[DIRECTIONS FOR THIS TASK] Pick out every line in the records below that contains the word "Where", and copy each of those lines.

[DATA FOR THIS EXERCISE]
* * * *
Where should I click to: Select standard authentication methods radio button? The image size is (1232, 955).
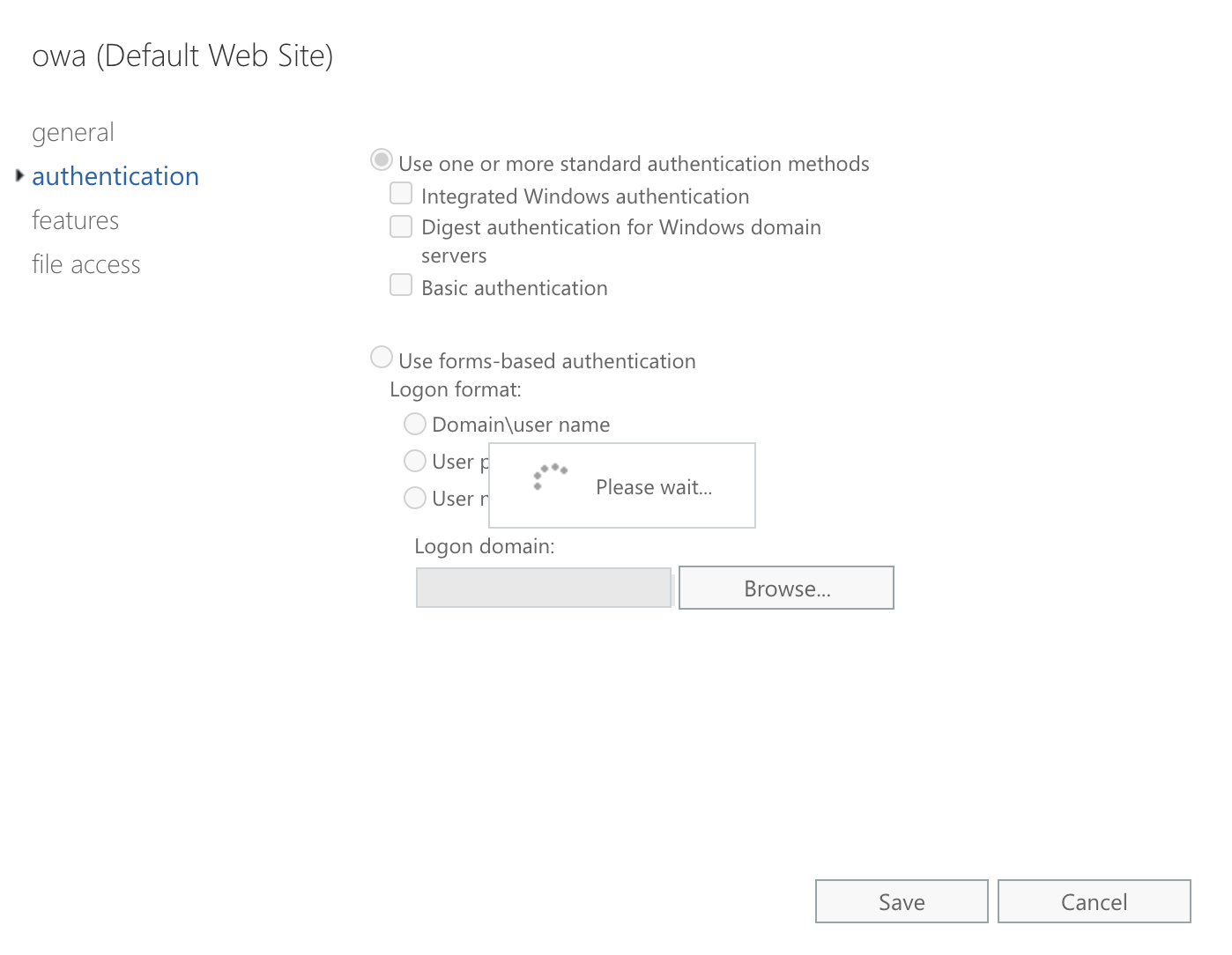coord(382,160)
* * * *
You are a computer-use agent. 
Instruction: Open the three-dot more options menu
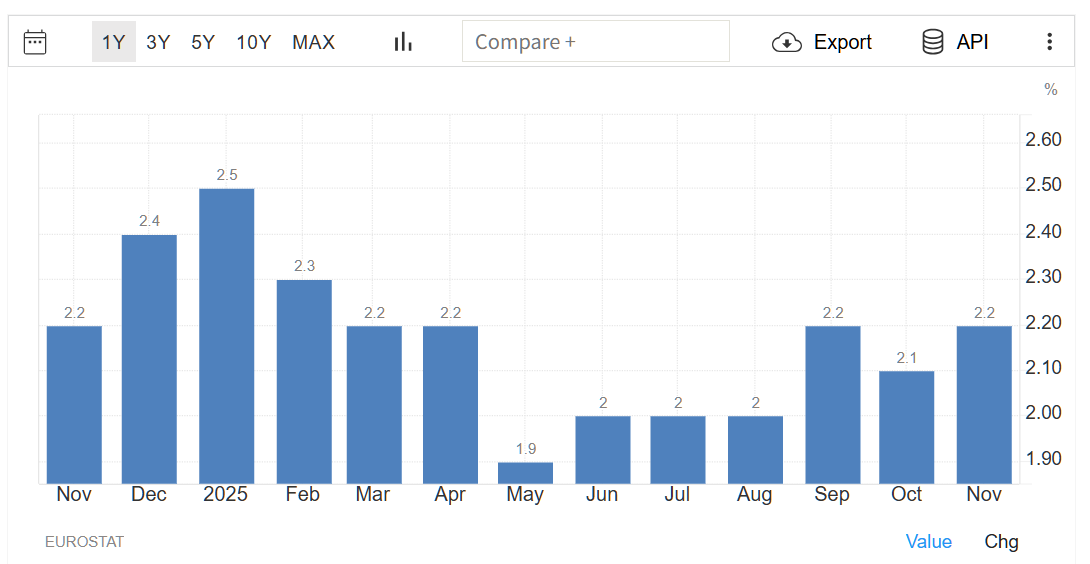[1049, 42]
* * * *
[THE COMPLETED TASK]
Where should I click to: Select standard authentication methods radio button? The image size is (1232, 955).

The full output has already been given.